* _Text section_
'''
Shining a Light on Urban Divides

Artistic inspiration strikes in the most unlikely of places.

Last fall, Dante Migone-Ojeda, a printmaking major in the Sam Fox School of Design & Visual Arts, attended a city council meeting in University City. A man stood up to complain about potholes.

“He was talking about property taxes and how Olive [Boulevard] is a dividing line,” recalls Migone-Ojeda, a Rodriguez Scholar who also is earning a degree in physics from the College of Arts & Sciences. “His mother is an older woman, and every time he takes her to the hospital, they have to drive over all these potholes. And it clicked that this was the perfect place for me to put my piece.”
'''
Collected data entries
'''
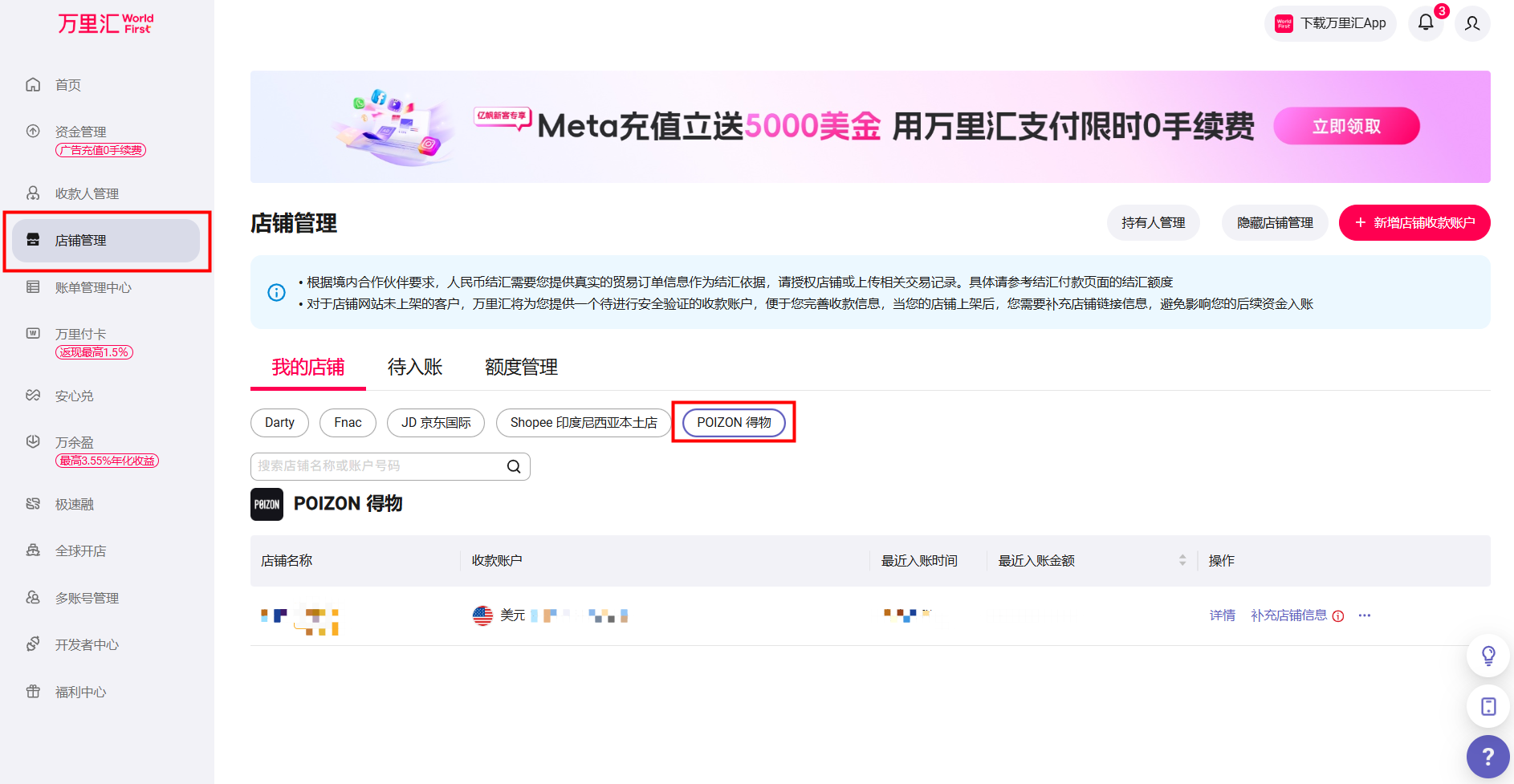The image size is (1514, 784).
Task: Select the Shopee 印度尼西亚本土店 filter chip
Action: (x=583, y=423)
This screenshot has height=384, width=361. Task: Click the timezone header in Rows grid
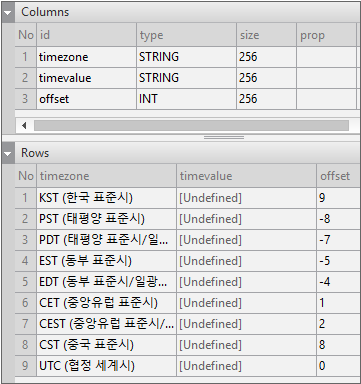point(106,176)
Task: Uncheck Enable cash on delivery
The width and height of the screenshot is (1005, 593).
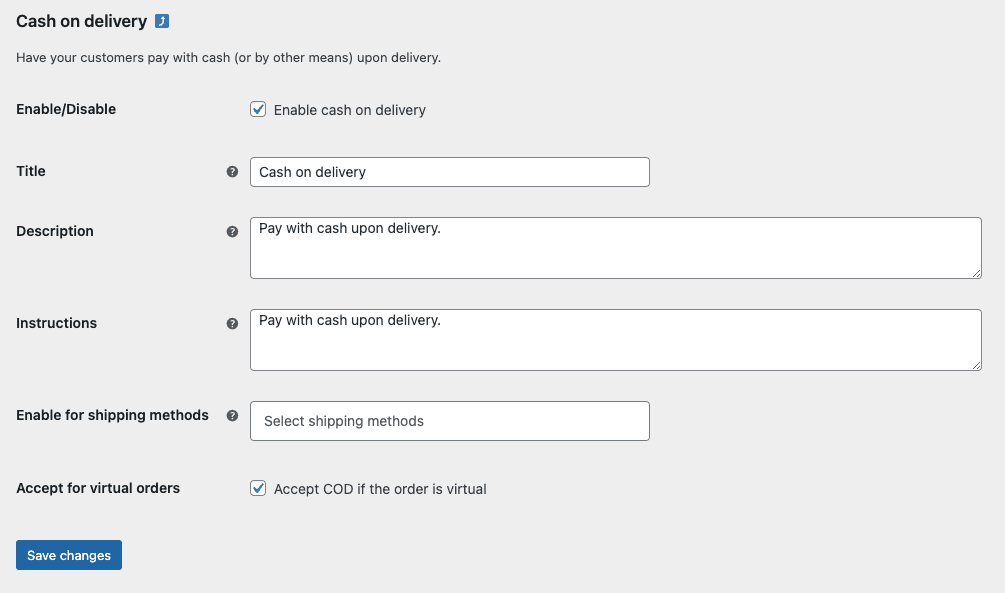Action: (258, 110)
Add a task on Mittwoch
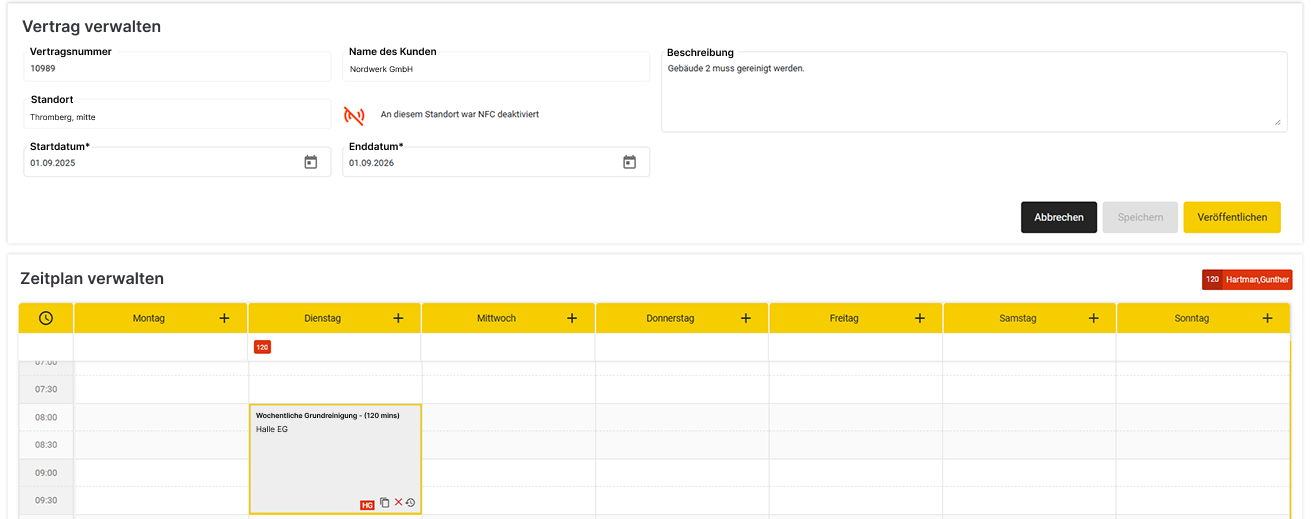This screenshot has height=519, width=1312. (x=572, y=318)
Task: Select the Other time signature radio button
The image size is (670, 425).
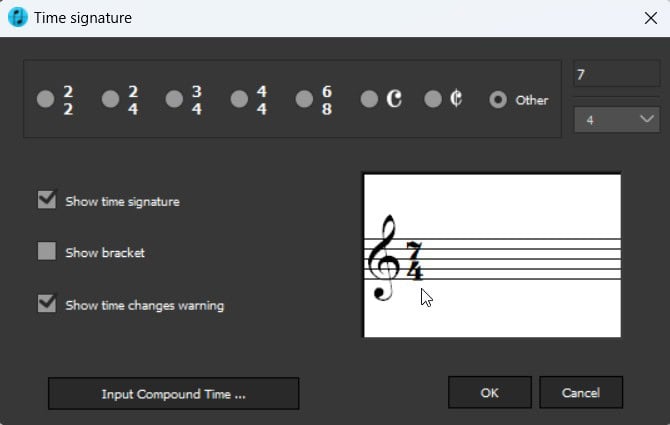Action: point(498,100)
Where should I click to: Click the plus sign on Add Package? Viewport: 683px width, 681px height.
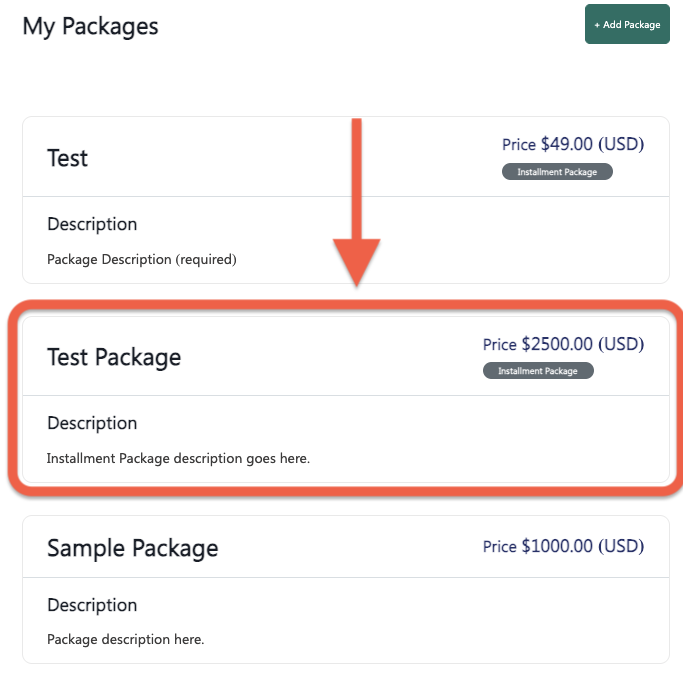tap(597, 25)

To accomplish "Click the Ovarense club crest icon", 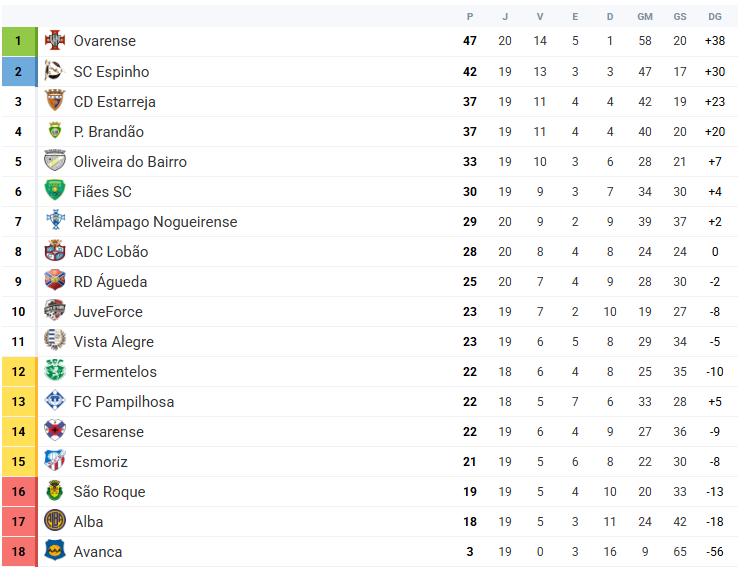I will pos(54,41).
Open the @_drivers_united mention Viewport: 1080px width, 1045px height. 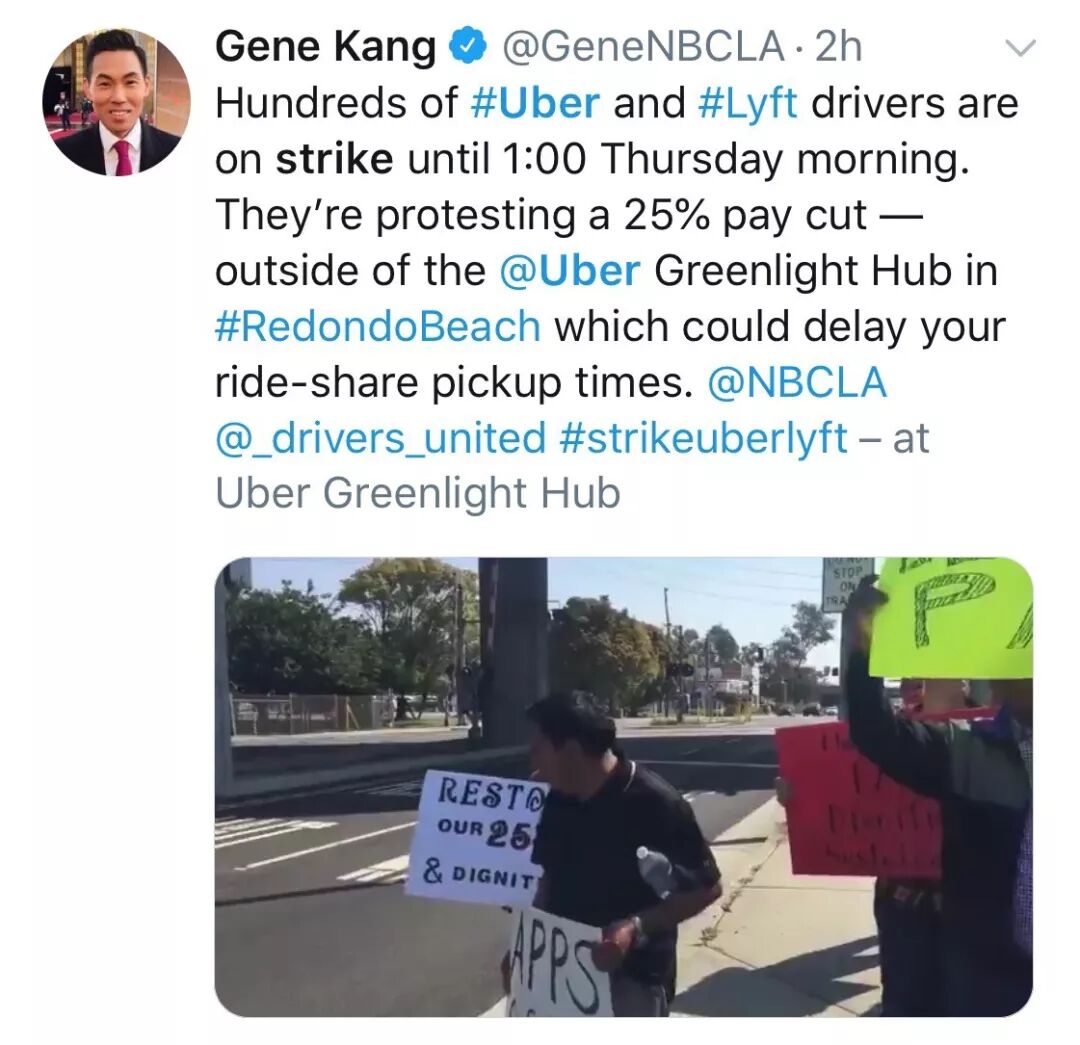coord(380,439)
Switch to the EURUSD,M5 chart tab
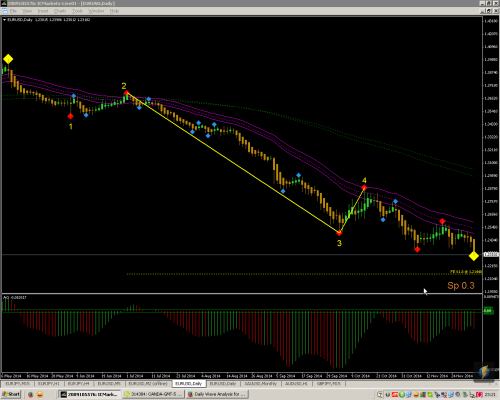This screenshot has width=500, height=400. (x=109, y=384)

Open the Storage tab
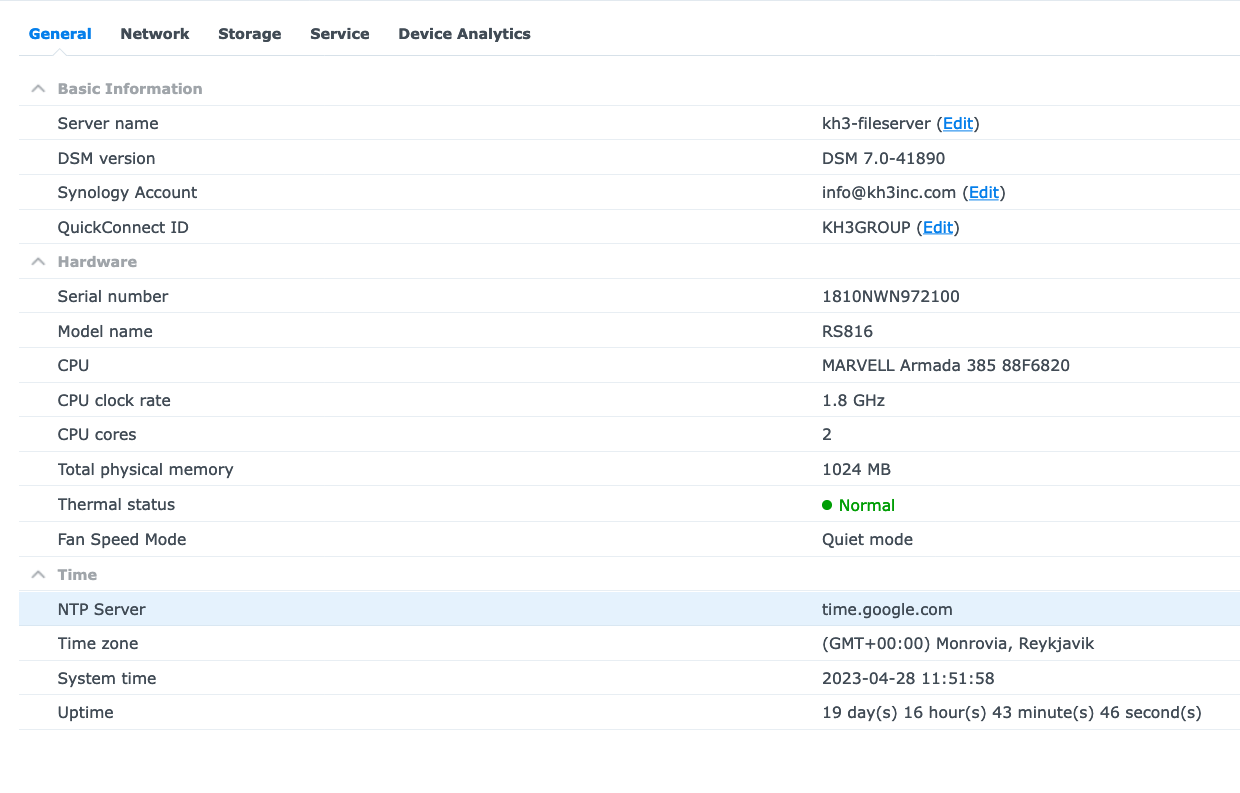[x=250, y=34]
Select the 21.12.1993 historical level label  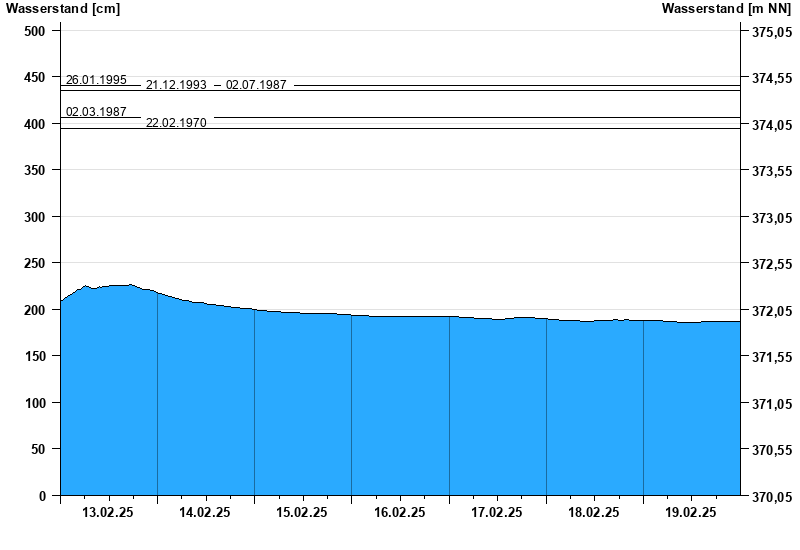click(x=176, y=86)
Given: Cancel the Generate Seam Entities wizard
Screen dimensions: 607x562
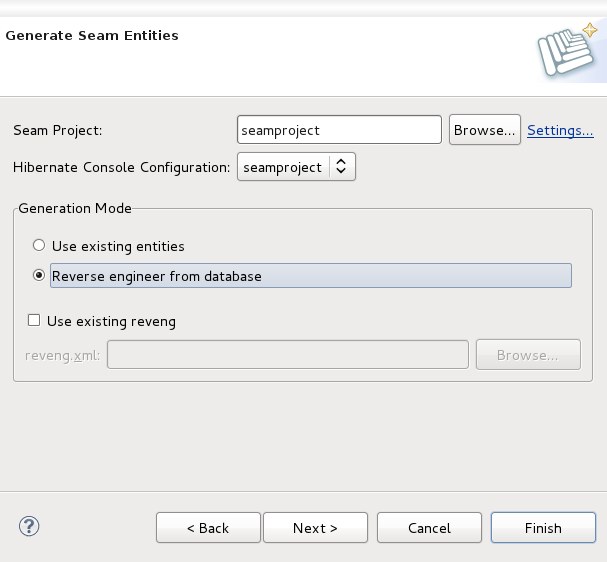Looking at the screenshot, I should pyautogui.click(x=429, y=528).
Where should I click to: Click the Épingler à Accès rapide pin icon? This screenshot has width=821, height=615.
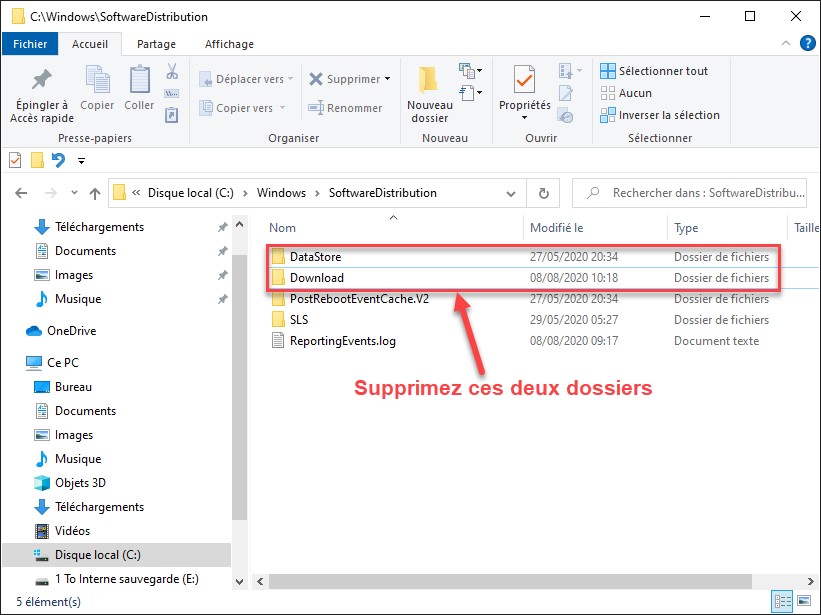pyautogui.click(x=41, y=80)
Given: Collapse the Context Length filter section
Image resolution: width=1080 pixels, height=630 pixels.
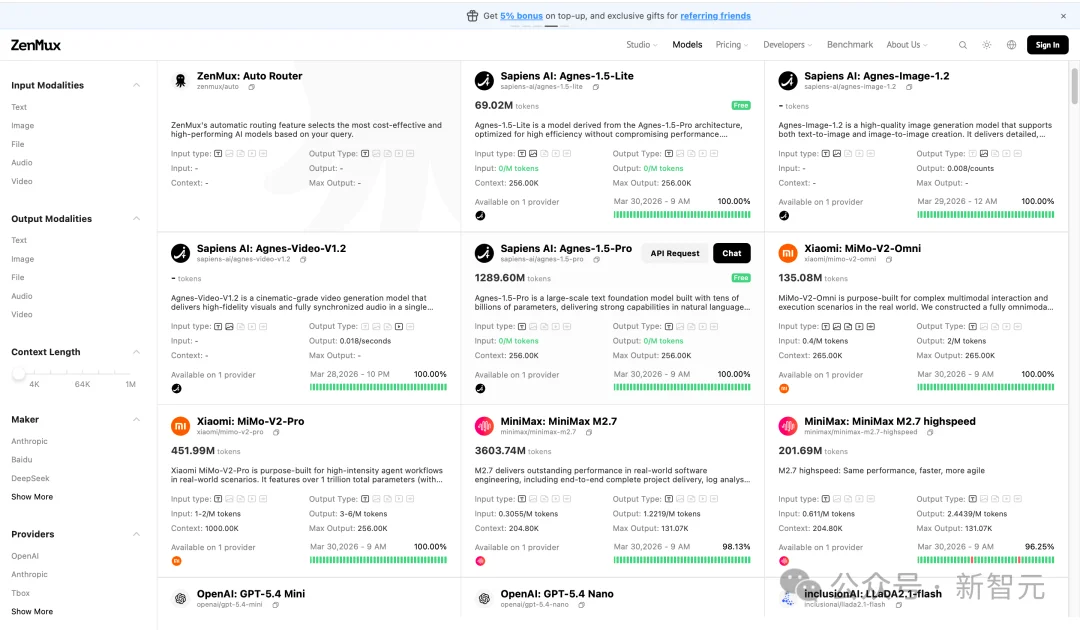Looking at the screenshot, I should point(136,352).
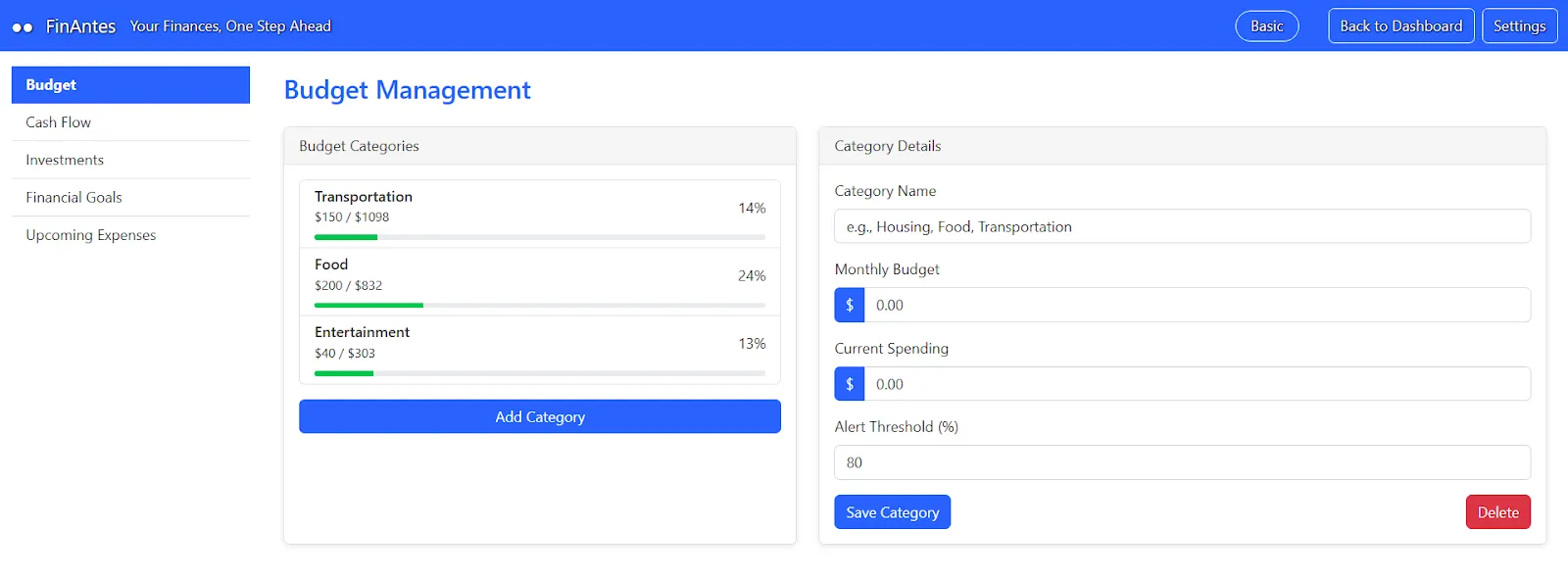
'''
* _Activity 1_
What field does Migone-Ojeda major in at the Sam Fox School of Design & Visual Arts, according to the article?
* _Activity 2_
Return the article's text from "Artistic inspiration strikes" up to and including "complain about potholes.".
Disregard the listing; it has nothing to do with this.

* _Response box 1_
Printmaking.

* _Response box 2_
Artistic inspiration strikes in the most unlikely of places.

Last fall, Dante Migone-Ojeda, a printmaking major in the Sam Fox School of Design & Visual Arts, attended a city council meeting in University City. A man stood up to complain about potholes.